Over the years, many of you have asked for a little peek into my kitchen. What does it look like? How is it set up? Where do I keep the ferments, and the broth, and the sourdough? Which are my must-have tools and essentials?
So, I thought I’d take the time to show you.
My family lives in a tiny, cold and drafty home that was built in the 1890s. An old mountain miner’s house that housed many, many families before it housed mine. The eat-in kitchen is, likewise, small – little counter space and no pantry, though I do enjoy huge cabinets on the far wall opposite the kitchens tall windows.
And while it is small with the kitchen table occupying most of the space, it’s also cozy. Intimate and cluttered in an old-fashioned charming way. The cabinets hold our pantry items (read about building a traditional foods pantry here). Our fermentation pots sit on top of the fridge, and our water filter and kombucha continuous brew kit sit in the cabinets on their own special shelf. And every square inch is used in some way that works for us.
So while I’ve share with you how I choose cookware and bakeware and simple tools to get started before, I wanted to share with you some of my favorite tools and equipment, worthy of investment, that I use every day or nearly every day. These are investments that we made slowly: one at a time, over the course of years.
While, here in the high mountains, we live at the tip top of the water supply, heavy metals and chlorine are still a problem in our water supply. I take care to make sure that we filter our cooking and drinking water. We purchased a Big Berkey water filter a number of years ago, and still use it. They’re affordable, and while we still rent our home, I don’t intend to invest in a whole house water filter until we purchase a home. You can read more about why I think filtering water is important here.
- Where I Keep It: In the tall cupboards on the fall wall with my continuous brew kombucha kit.

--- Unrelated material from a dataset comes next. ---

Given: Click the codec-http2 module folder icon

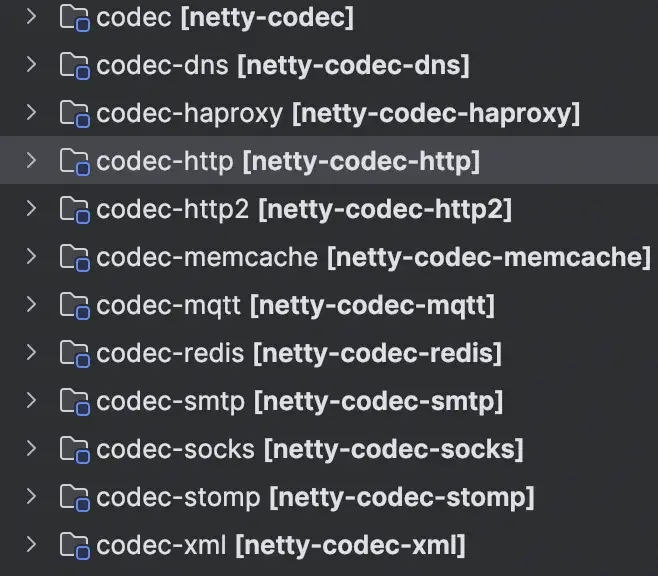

- How Often I Use It: Daily.
- Where to Find a Filter: You can check out the water filter we use here.
Continuous Brew Kombucha Kit
We also brew kombucha and jun tea. For my kombucha, I opt for a continuous brew which provides consistent access to kombucha and, for me, is far less hassle than brewing it by the batch. Last year my close friend Hannah, who runs the site Kombucha Kamp, gifted me with a stunning, personalized continuous brew oak barrel (see it here in my kitchen).

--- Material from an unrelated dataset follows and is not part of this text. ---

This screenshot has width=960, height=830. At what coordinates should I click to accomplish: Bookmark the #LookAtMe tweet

- Where I Keep It: In the tall cupboards on the fall wall with my water filter.
- How Often I Use It: Weekly.
- Where to Find a Continuous Brew Kit: You can pick one up here (they make great gifts)
When my family began to adhere to the dietary principles of the Weston A Price Foundation, we began to pay close attention to how we prepared our grains which is why I favor sourdough and sprouted grains so very much. And, with a fuller understanding of how fragile the fatty acids and vitamins found in whole grain flour can be, one of our first investments was in a grain mill – specifically a nutrimill. By the time it eventually broke, I had saved up and purchased a beautiful Komo Grain Mill which is quiet, and grinds grains from very finely to very coarsely.

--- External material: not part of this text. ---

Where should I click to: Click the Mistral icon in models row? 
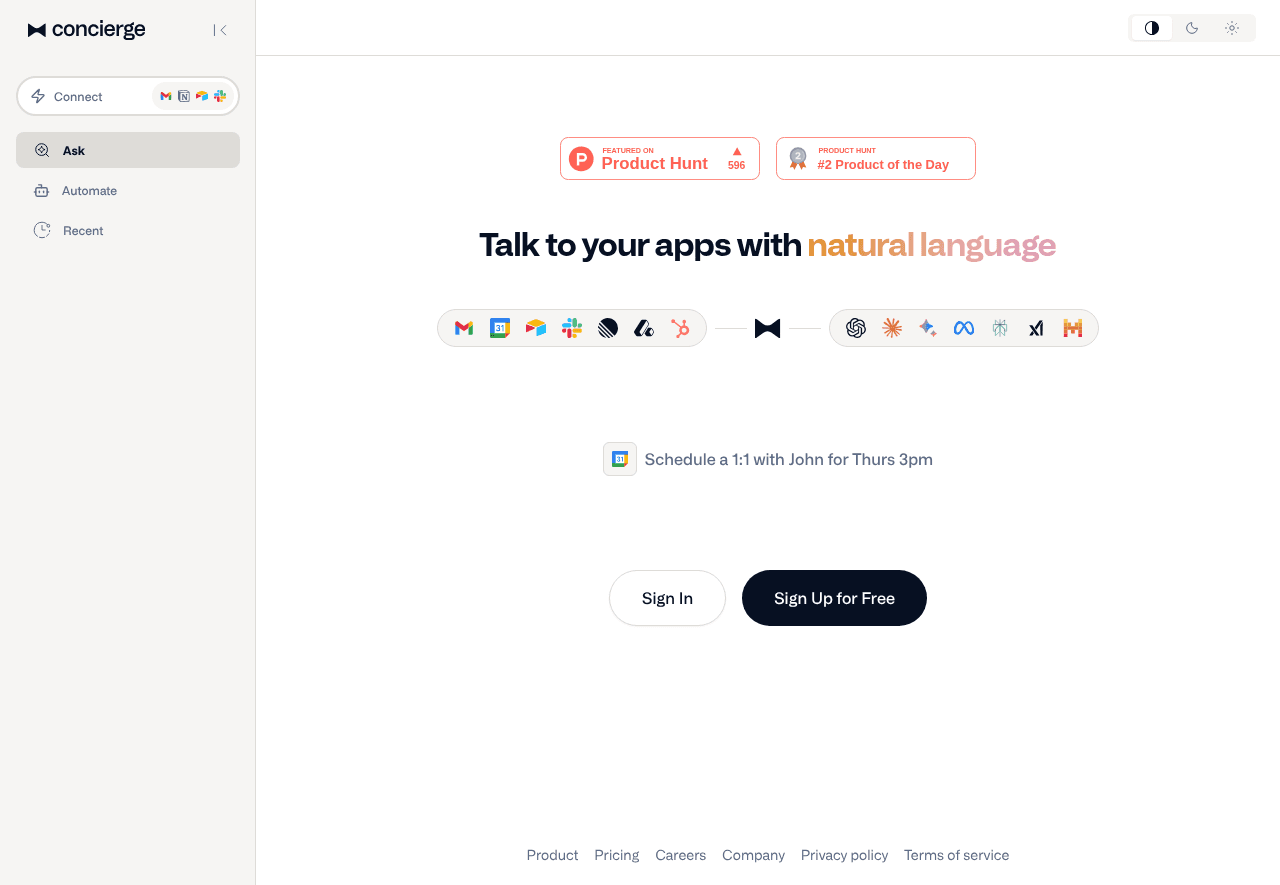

In this way, we grind our grains fresh before using them for porridges, or cookies or flours (there are a few exceptions to this).
- Where I Keep It: On the countertop, sandwiched between the dehdyrator and the stand mixer.
- How Often I Use It: Once or twice a week.
- Where to Find a Grain Mill: You can check out the grain mill I use here.
I also use a dehydrator pretty regularly, as well. And it, like the grain mill, was one of the first big items I purchased for our kitchen once we began to change the way we thought about, prepared and enjoyed food. A dehydrator is remarkably versatile. Not only do we use ours for preserving the summer and autumn harvest, but also for preparing things like homemade green powder, beef jerky, and kale chips with miso and garlic.
I also use the dehydrator for keeping an even, elevated temperature for helping bread to rise or for making homemade yogurt. I have a 9-tray Excalibur dehydrator. If you’re concerned about plastic in your kitchen, you can also purchase stainless steel dehydrators which tend to be pricier.
- Where I Keep It: On the countertop next to the fridge.
- How Often I Use It: Daily in summer time, weekly the rest of the year.
- Where to Find a Dehydrator: I have a 9-tray Excalibur dehydrator.
As I expressed in this post about building the traditional foods kitchen, one of the first big purchases I made for my kitchen was a shiny red KitchenAid stand mixer, bought at a steep discount years ago. It’s a gorgeous piece that I still use nearly every day: for mixing dough and batter, for mixing forcemeat for meatloaf and meatballs, for whipping cream and butter. I also use the grinder attachment to grind meat fresh. You can check out stand mixers here. They’re a worthwhile investment.
- Where I Keep It: On the countertop between the grain mill and the food processor.
- How Often I Use It: Almost daily.
- Where to Find a Stand Mixer: I have this model, in red.
With all the fermented foods I make regularly, like homemade sauerkraut, preserved lemons, kimchi, beet kvass and others, and with the importance of keeping those foods in an airtight environment while they ferment, I invested in three fermentation pots some years ago. One is a five-liter stoneware crock. The second is a 10-liter stoneware crock. (You can check them out here). And the third is a custom-made, gorgeous 1-quart fermentation crock that I ordered from an artist on Etsy named Mark Campbell. His work is stunning, and affordable (and makes a great gift).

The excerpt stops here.